Lucio Fontana
b. 1899, Rosario de Santa Fé, Argentina
d. 1968, Comabbio, Italy

Concetto Spaziale (Spatial Concept)

1964

Oil and graffiti on canvas
82 x 65 cm (32 1/4 x 25 5/8 in.)

Provenance
with Helly Nahmad Gallery, London;
with Galerie Pierre, Stockholm;
Caterina Dage, Stockholm;
Tornabuoni Art, London;
Where acquired by the present owner.
Literature

E. Crispolti, Fontana: Catologo Generale, Milan, 1986, vol. II, p. 499, no. 64 B 3.
E. Crispolti, Lucio Fontana. Catalogo Ragionato di sculture, dipinti, ambientazioni, Milan, 2006, vol. II, p. 689, no. 64 B 3.
Maestri moderni e contemporanei. Antologica scelta 2008, exhibition catalogue, Tornabunoi Arte, Florence, 2007, p. 151.
E. Crispolti, Lucio Fontana, exhibition catalogue, Tornabunoi Art, Paris, 2009, p. 151.
R. Diez, Lucio Fontana. Che il quadro esca dalla cornice!, Milan, 2009. pp. 110–11.
E. Crispolti, Fontana e Parigi, exhibition catalogue, Galleria comunale d’arte contemporanea, Arezzo, 2012, p. 61.
E. Crispolti, L. M. Barbero, and E. Lucie-Smith. Lucio Fontana, exhibition catalogue, Tornabunoi Art, London, 2015, p. 140.
B. Avanzi and O. Ferlier, Adolfo Wildt: le dernier symboliste, exhibition catalogue, Musée de l’Orangerie, Paris, and Galleria d’Arte Moderna, Milan, 2015–16, p. 68.
S. Whitfield, Lucio Fontana, exhibition catalogue, Hayward Gallery, London, 1999, pp. 139 and 205, no. 47.

Description

With its exquisite golden surface perforated with a constellation of small gashes enclosed within a lightly inscribed oval, Lucio Fontana’s Concetto Spaziale unites three motifs essential to the artist’s visual language: the sun, the egg and the punctured hole. Three years prior to the present work’s creation, in 1961, the cosmonaut Yuri Gagarin pierced earth’s stratosphere to become the first human being to enter space. His galactic journey proved that existence is not limited by earthly dimensions but is ultimately located in spatial infinity. Even in a century replete with tectonic eruptions, this development was exceptional, and among the many masters of twentieth-century art, it was Fontana whose work best expressed its import. Like all truly great artists, he both revolutionised precedent and created a conceptual ideology whose new perspective simultaneously reflected and impacted on his own time. While Bacon looked inward to the turmoil of psychological and bodily existence and Warhol trained his eye on the exteriority obsessing product- and celebrity-centric modern culture, Fontana explored the spaces which surround human beings and define mankind’s desire to further the boundaries of existence. In the present work, the egg, the ultimate symbol of life, and gold, a potent signifier for prosperity, are together pierced by visceral ruptures that tear at the solidity of these fundamental concerns of humanity, and yet at the same time suggest endless possibilities.

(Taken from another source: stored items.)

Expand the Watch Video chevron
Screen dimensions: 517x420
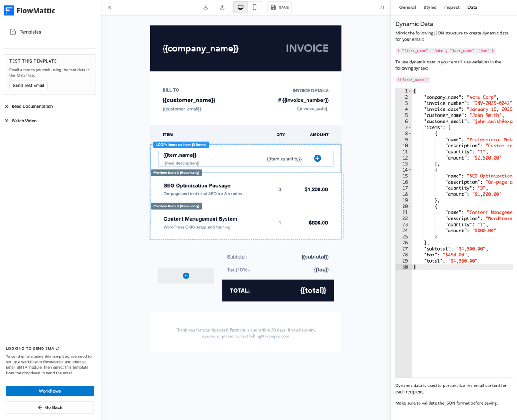click(6, 121)
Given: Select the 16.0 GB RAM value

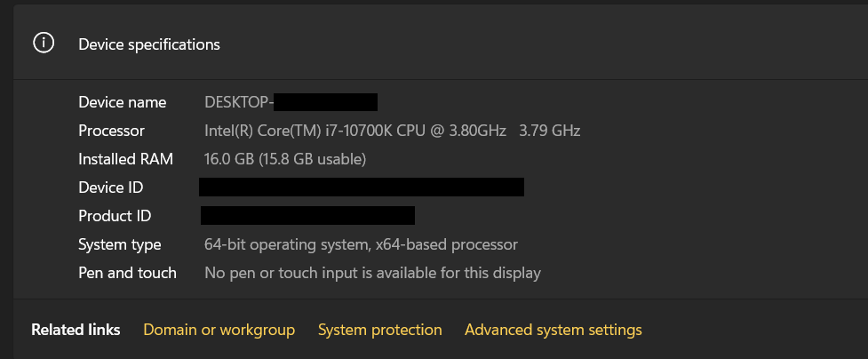Looking at the screenshot, I should (x=285, y=159).
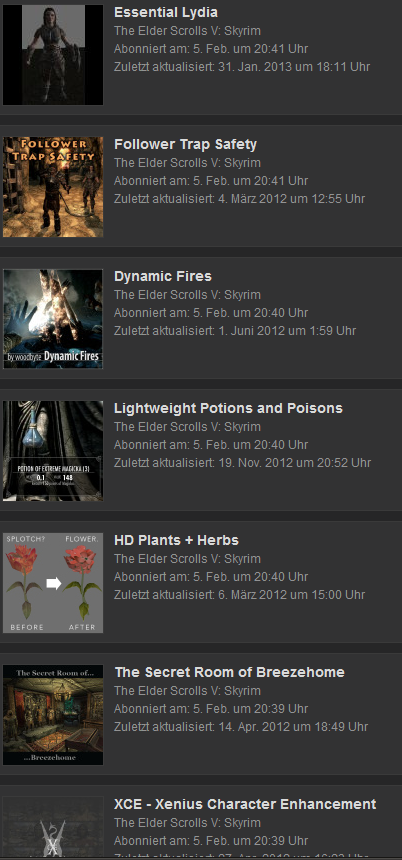The width and height of the screenshot is (402, 860).
Task: Open the Essential Lydia mod title
Action: pyautogui.click(x=166, y=12)

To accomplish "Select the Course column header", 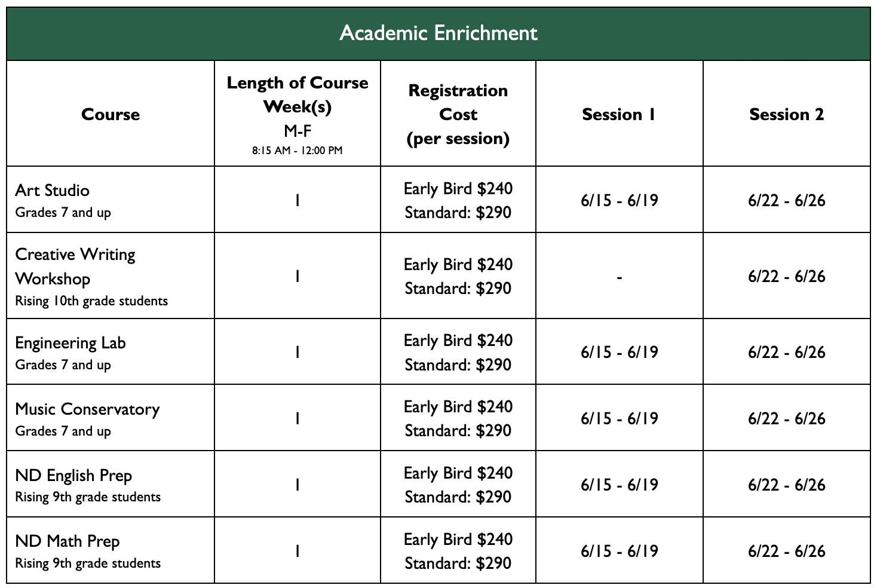I will click(x=111, y=114).
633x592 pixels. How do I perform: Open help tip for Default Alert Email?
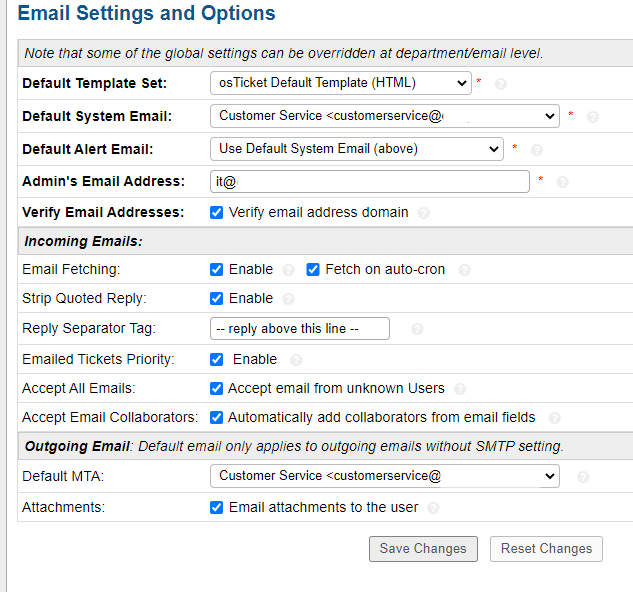click(x=537, y=150)
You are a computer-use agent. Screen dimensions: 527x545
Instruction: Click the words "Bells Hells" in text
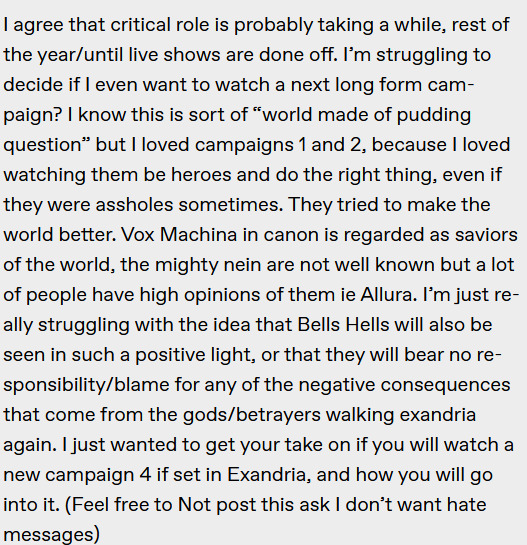click(x=343, y=325)
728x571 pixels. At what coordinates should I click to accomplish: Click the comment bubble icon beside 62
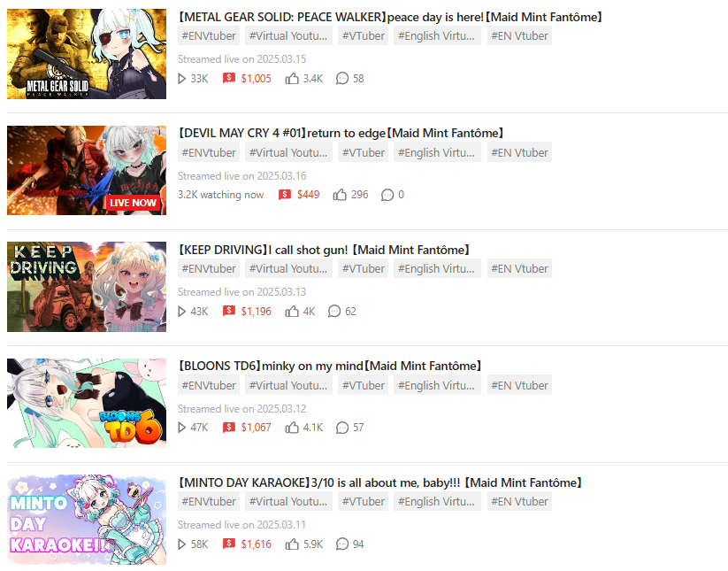[x=334, y=312]
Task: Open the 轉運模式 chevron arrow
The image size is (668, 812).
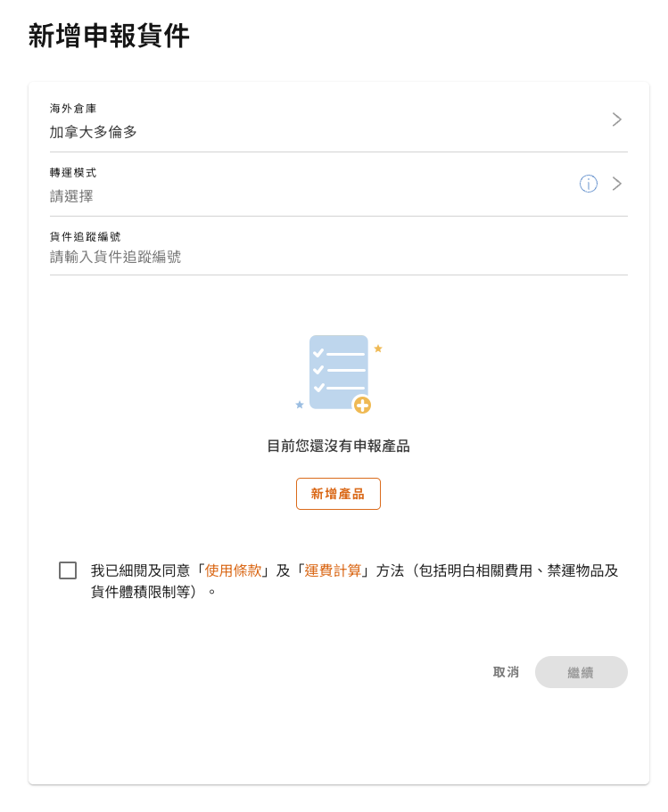Action: [x=616, y=184]
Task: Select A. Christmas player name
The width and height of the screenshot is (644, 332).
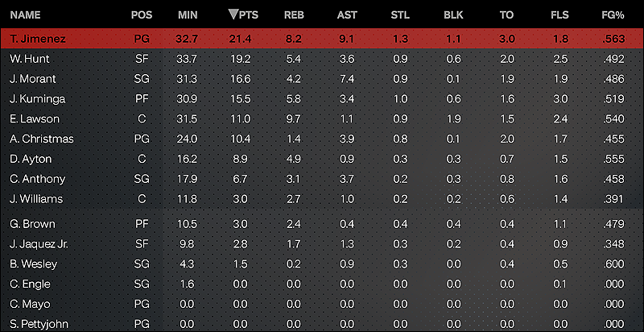Action: coord(42,139)
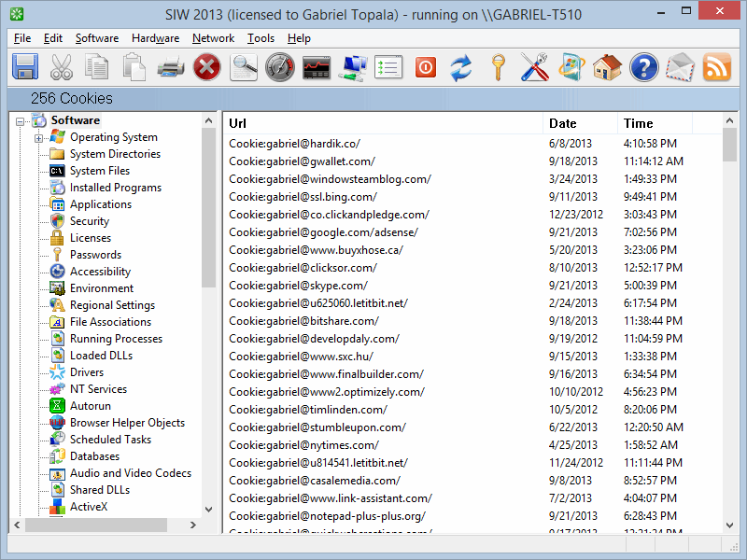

For Fontana, gold was the colour of the sun, and just as its powerful rays penetrated the very universe, so too did Fontana’s revolutionary slashing gesture seek access the infinite dimensions beyond the canvas. Moreover, created in 1960, the work presages the artist’s Venice and New York series of the following year. Fontana was fascinated with gold and gilding, used throughout art history for the most sacred objects. Luxurious and luminous, the enigmatic and abstract nature of gold’s metallic reflections had long been associated with divinity and immortality. In Italy, gilding proliferated in the Byzantine and Baroque period, when it became omnipresent on countless architectural and decorative motifs, especially in churches. Fontana used gold paint across his later career. In his Venezia series of 1961, Fontana manipulated metallic paint into fluid impastos to dreamily recreate the dynamic undulations and arabesques of the Venetian Baroque; later, inspired by the skyscrapers of Manhattan after his first journey to New York in 1961, the artist jettisoned canvas for actual copper and aluminum sheets in a series entitled Metalli. Exploiting the reflective qualities his medium, in his Metalli, direct light upon the object rebounds toward the exterior, inundating the surrounding space, and the mirror surface distorts the reflection of the viewer in front of these impressive works. Thus, works like the present one mark a significant step on the artist’s journey towards perfecting a sense of an enveloping, phenomenological experience in the relationship between the viewer and the artwork.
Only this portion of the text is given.